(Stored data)
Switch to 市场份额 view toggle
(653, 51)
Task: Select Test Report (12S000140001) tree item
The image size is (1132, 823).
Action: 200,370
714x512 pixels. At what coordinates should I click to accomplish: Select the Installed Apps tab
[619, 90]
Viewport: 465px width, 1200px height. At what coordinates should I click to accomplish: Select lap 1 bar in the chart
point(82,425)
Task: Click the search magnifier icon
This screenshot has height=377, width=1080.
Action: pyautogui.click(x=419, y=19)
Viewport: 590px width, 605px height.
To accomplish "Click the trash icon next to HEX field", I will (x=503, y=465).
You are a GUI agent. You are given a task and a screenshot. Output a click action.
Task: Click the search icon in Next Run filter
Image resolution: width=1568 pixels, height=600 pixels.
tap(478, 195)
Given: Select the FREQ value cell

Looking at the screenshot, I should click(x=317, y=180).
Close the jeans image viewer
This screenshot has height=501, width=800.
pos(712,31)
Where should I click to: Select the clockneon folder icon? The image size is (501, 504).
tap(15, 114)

HOW TO COMPLETE THIS TASK.
Extract every line above that contains the word "search".

EXERCISE RESPONSE.
Task: Click the search magnifier icon
Task: Click the search icon in Next Run filter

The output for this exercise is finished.